Es ist so eine Sache mit Führungsfunktionen. Meist sind sie verbunden mit einer Position, die mit formaler Macht und entsprechender Weisungsbefugnis ausgestattet ist: Sie können Ihren Mitarbeitenden befehlen, etwas zu tun. Sie können Konflikte durch Machteingriff lösen. Sie können Entscheidungen treffen auch gegen den Willen Ihrer unterstellten Mitarbeitenden. Und all dies ist immer wieder mal auch nötig und in Ordnung. Bloss geführt ist das noch lange nicht.

Die strukturelle Kombination von Führungsfunktion und Machtposition kann dazu verleiten, Führung mit Machteinsatz gleichzusetzen, und dieses Konzept stösst rasch an seine Grenzen. Ehrgeizige „High Potentials“ mit der Vorstellung „Wenn ich erst mal eine Führungsfunktion habe, kann ich endlich die richtigen Dinge durchsetzen“, legen oft harte Landungen hin, wenn sie den Plafond dieser Logik erreichen. Im Zeitalter der indirekten und verteilten Leadership kommen die entspechenden Crashs umso früher.

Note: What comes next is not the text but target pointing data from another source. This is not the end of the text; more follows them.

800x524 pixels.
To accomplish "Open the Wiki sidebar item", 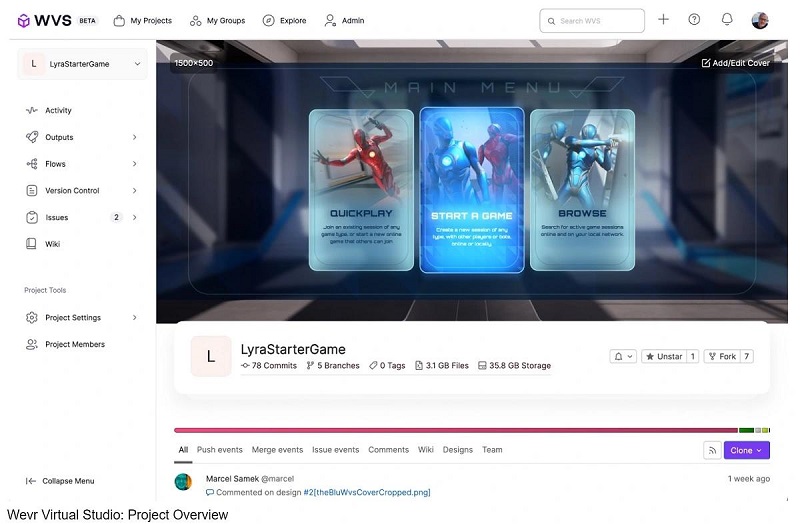I will [53, 244].
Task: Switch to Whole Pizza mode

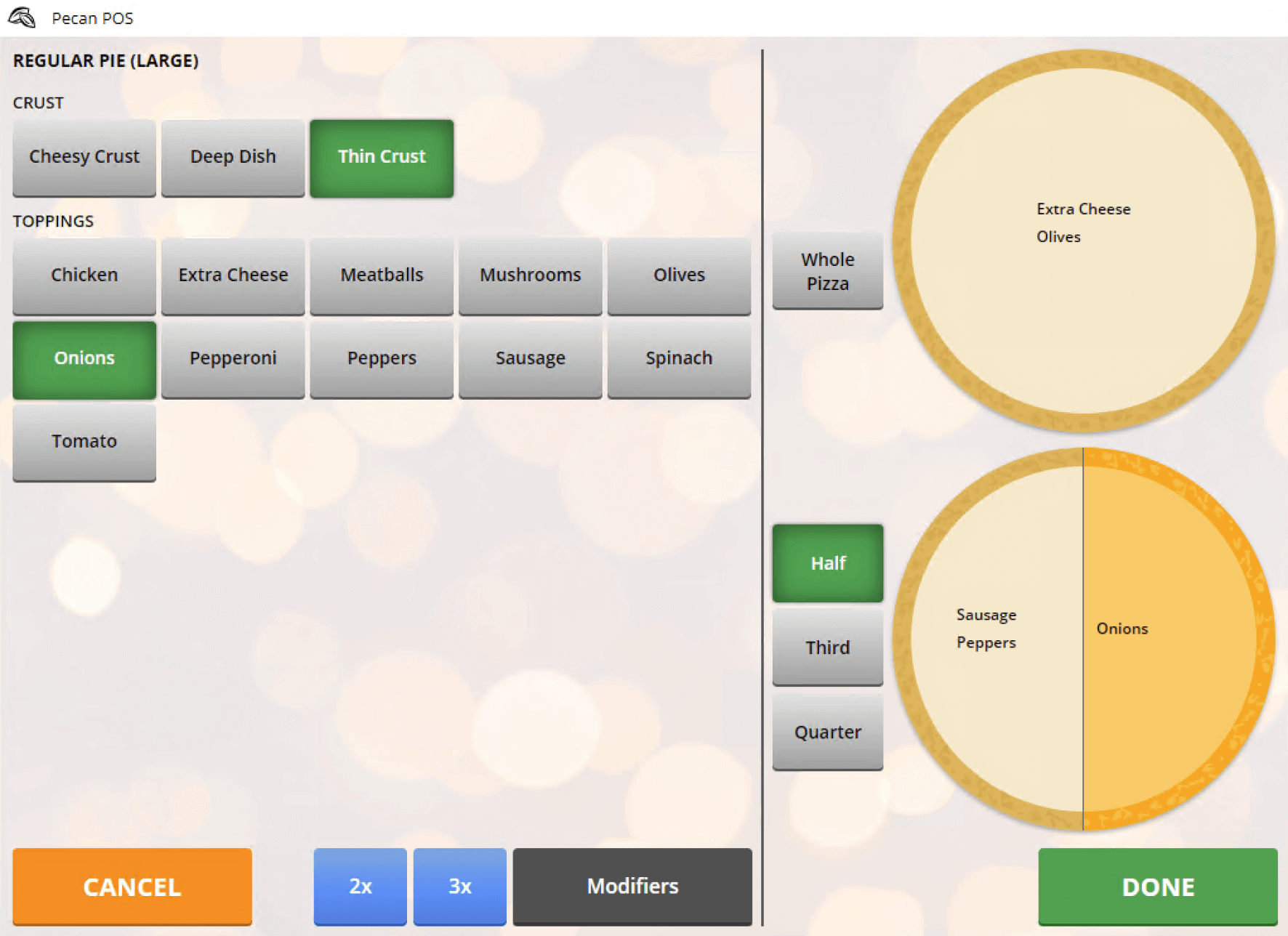Action: [x=827, y=271]
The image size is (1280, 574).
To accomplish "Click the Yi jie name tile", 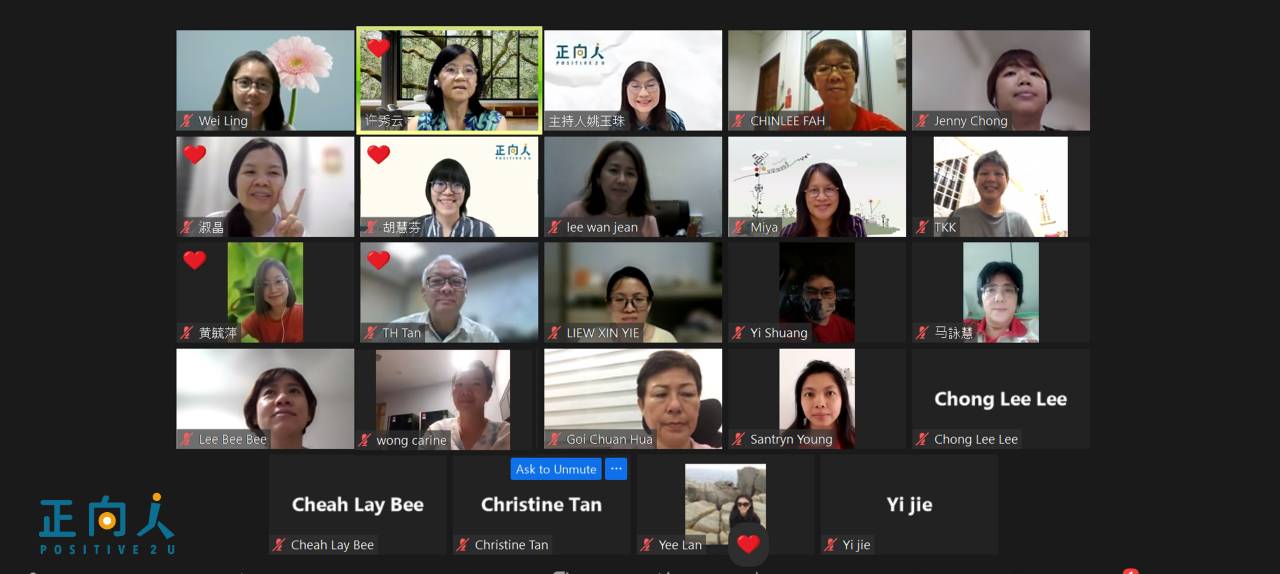I will [x=909, y=505].
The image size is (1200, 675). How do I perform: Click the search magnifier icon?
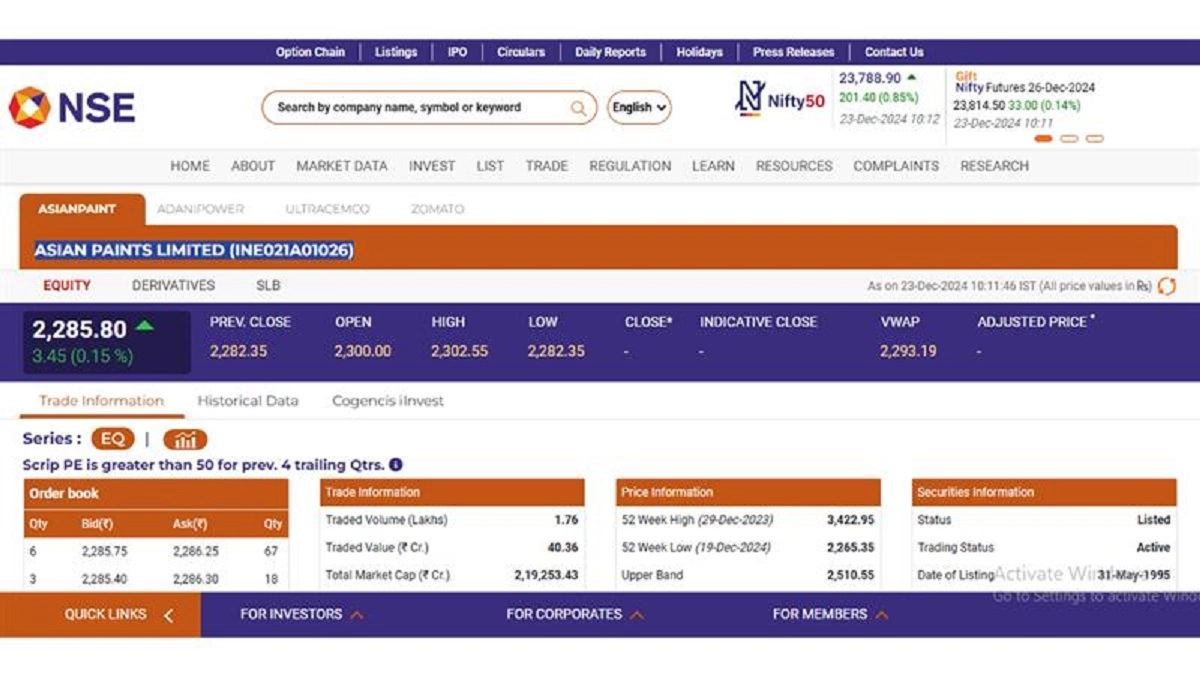coord(578,108)
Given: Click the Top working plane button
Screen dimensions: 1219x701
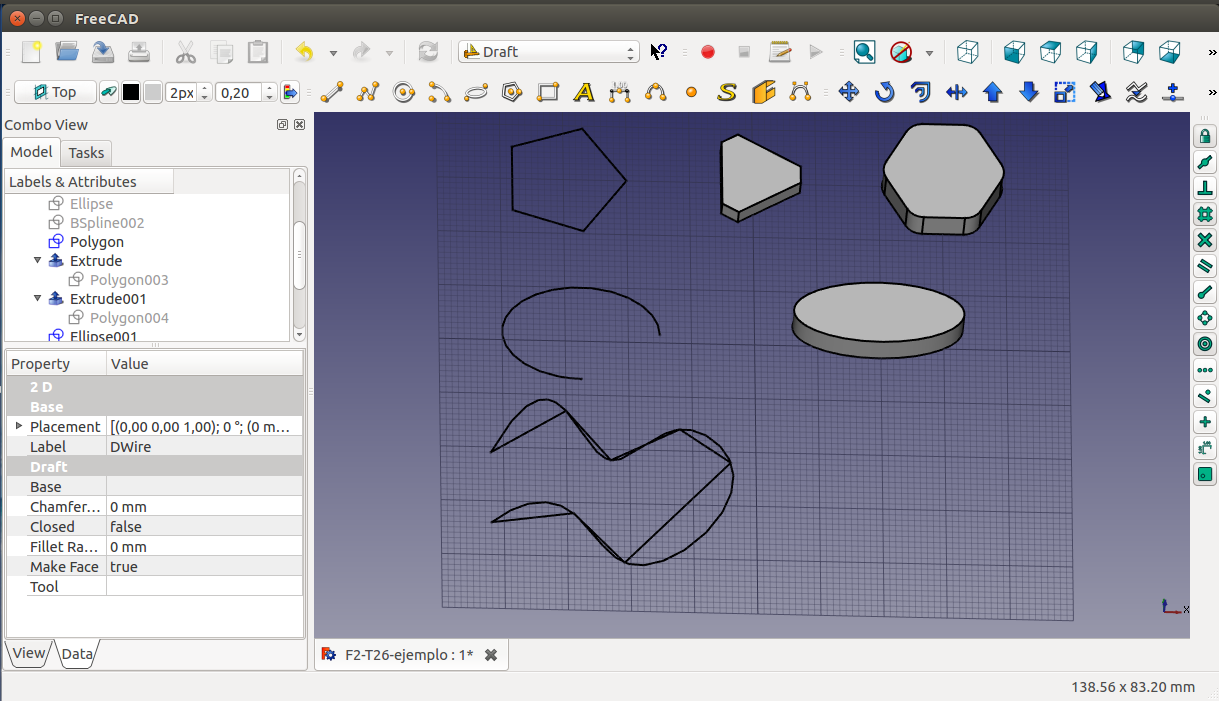Looking at the screenshot, I should pyautogui.click(x=55, y=93).
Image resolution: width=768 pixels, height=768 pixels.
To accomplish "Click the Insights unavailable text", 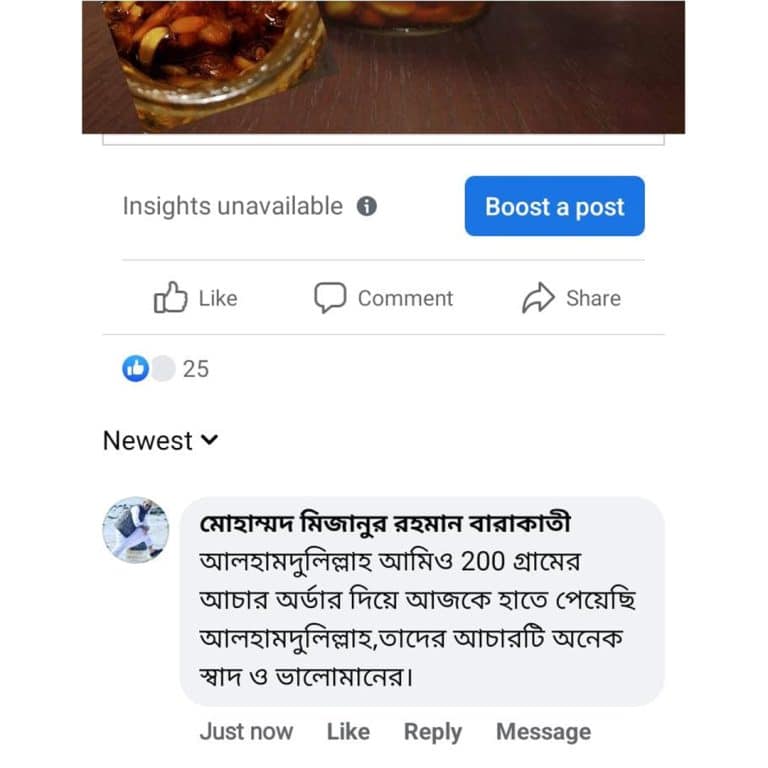I will pyautogui.click(x=232, y=207).
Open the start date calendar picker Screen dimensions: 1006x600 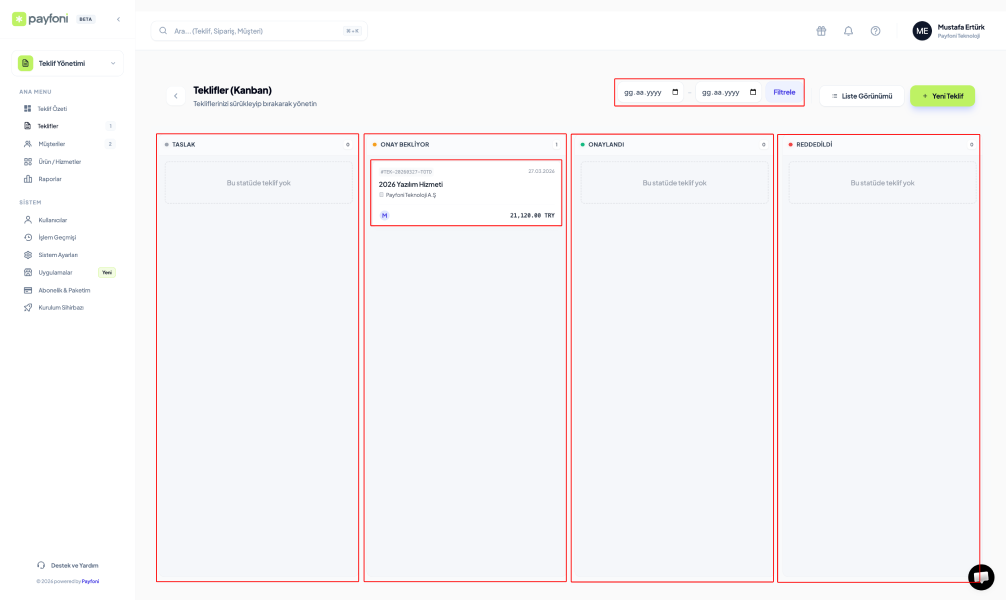click(675, 92)
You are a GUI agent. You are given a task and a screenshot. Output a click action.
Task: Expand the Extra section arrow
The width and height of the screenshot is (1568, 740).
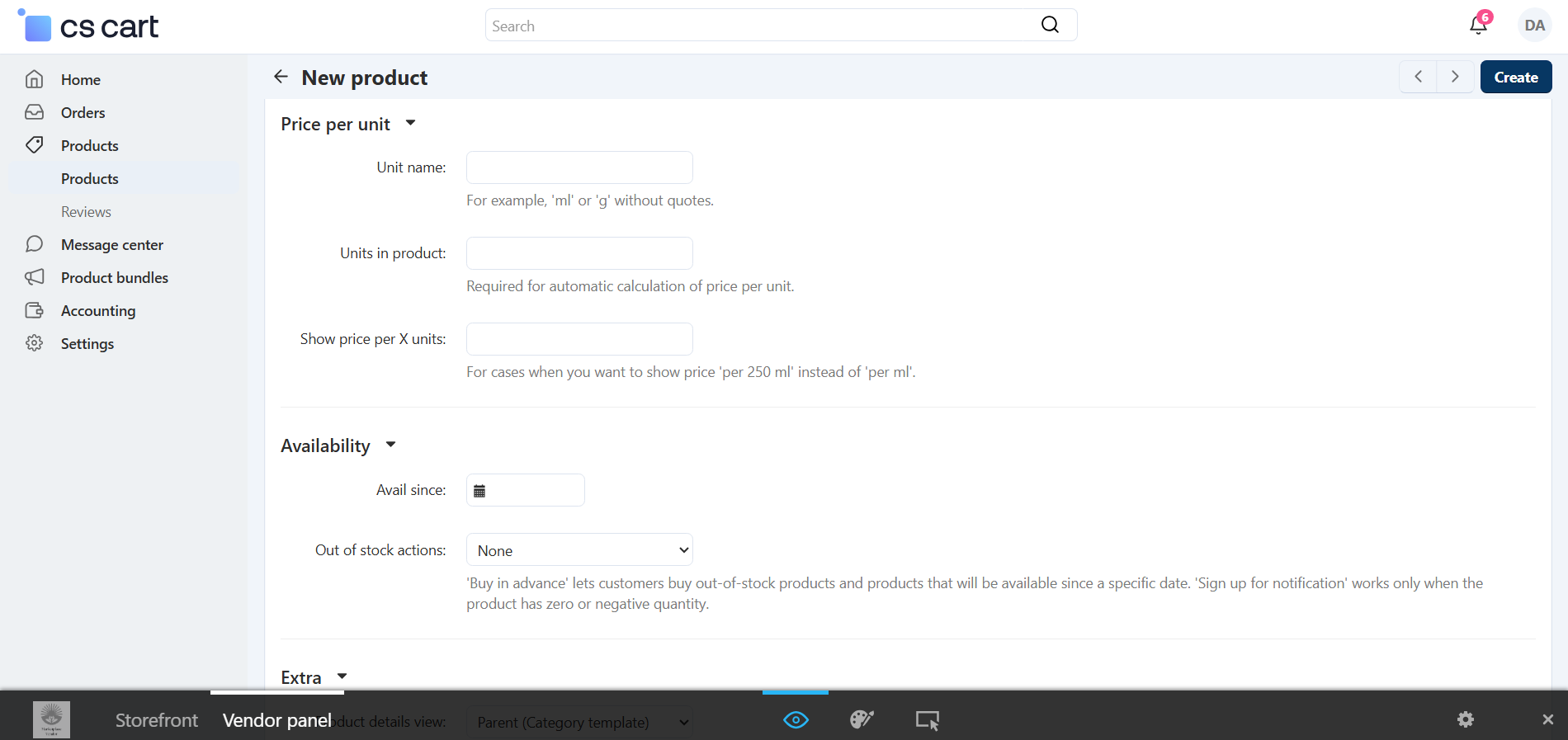pos(342,676)
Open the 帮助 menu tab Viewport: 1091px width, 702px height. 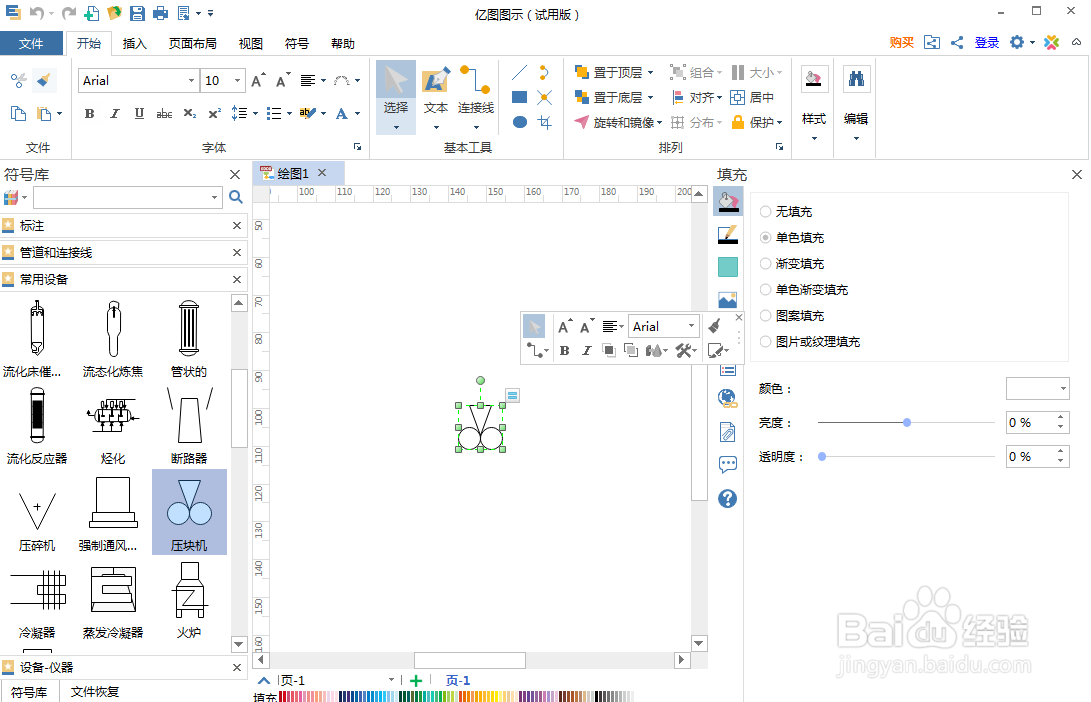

Leadership beruht auf einer Verschränkung: Jemand führt, und jemand folgt. Darin steckt ein faszinierendes Paradoxon: Sie führen dann gut, wenn man Ihnen folgt – Folgen aber beruht auf Freiwilligkeit. Wenn Sie das durch Ausübung von Macht erreichen wollen: viel Glück.

Sie sind als Führungskraft in der Situation, formale Macht besitzen, und sehen sich gleichzeitig damit konfrontiert, dass sie Ihnen erstaunlich wenig nützt, denn formale Macht zu nutzen, hat jedes Mal einen nicht geringen Preis: wer von der Macht getroffen wird, erlebt immer einen Moment der Verunsicherung, und mehr oder weniger bewusst tauchen Fragen auf wie: wie sicher bin ich hier? Kann ich auf Rückhalt hoffen, wenn es hart auf hart geht? Lohnt es sich, zu argumentieren? Will ich mich künftig exponieren? Usw.

Daraus lässt sich die Empfehlung ableiten, dass Führungskräfte ihre formale Macht möglichst selten benutzen sollten. Es gibt Organisationen, die Führungsfunktionen explizit nicht mit Weisungsbefugnis ausstatten. Konsequenterweise nennen sie diese Positionen oft auch nicht mehr Führungs-, sondern zum Beispiel Supportfunktionen. Ob das dann noch Führung ist, ist eine spannende Frage; die Antwort darauf ist weder offensichtlich noch trivial, und weit spannender als die Anwort finde ich die Auseinandersetzung mit der Frage.

Führen und Folgen sind wie ein Tanzpaar: sie sind eng aufeinander bezogen, drehen sich um einander und im Raum, und wenn sie harmonieren, strahlen sie eine Leichtigkeit und Schönheit aus, die die Blicke auf sich zieht und den Wunsch weckt, dabei zu sein.

Die Herausforderung für Führungskräfte lautet also: bewegen Sie sich so, dass Ihre Mitarbeitenden sich eingeladen fühlen, Ihnen zu folgen, und sich aus freien Stücken dazu entscheiden. Leadership Entwicklung auf hohem Niveau sucht diese Qualität.

Das werden Sie am ehesten erreichen, wenn Sie sich in Ihrer Menschlichkeit und Integrität zeigen, ein hohes Verantwortungsbewusstsein für das Potential Ihrer formalen Macht beweisen – die Sie in den meisten Organisationen haben werden – und diese Macht wenn, dann umsichtig gebrauchen, so dass sie gegenüber Ihren Mitarbeitenden auf einer emotionalen Basis legitimiert und akzeptiert bleibt.

Leadership heisst, die Bereitschaft wecken, zu folgen. Je besser das gelingt, umso weniger Kontrollmechanismen benötigen Sie – und das spart Zeit und Geld und macht deutlich mehr Spass. Führung auf höchstem Niveau hat eine eigene Ästhetik. „Schöne Führung“ auf der Stufe der Meisterschaft, selbst wenn harte Entscheidungen getroffen werden müssen? Ja, warum nicht?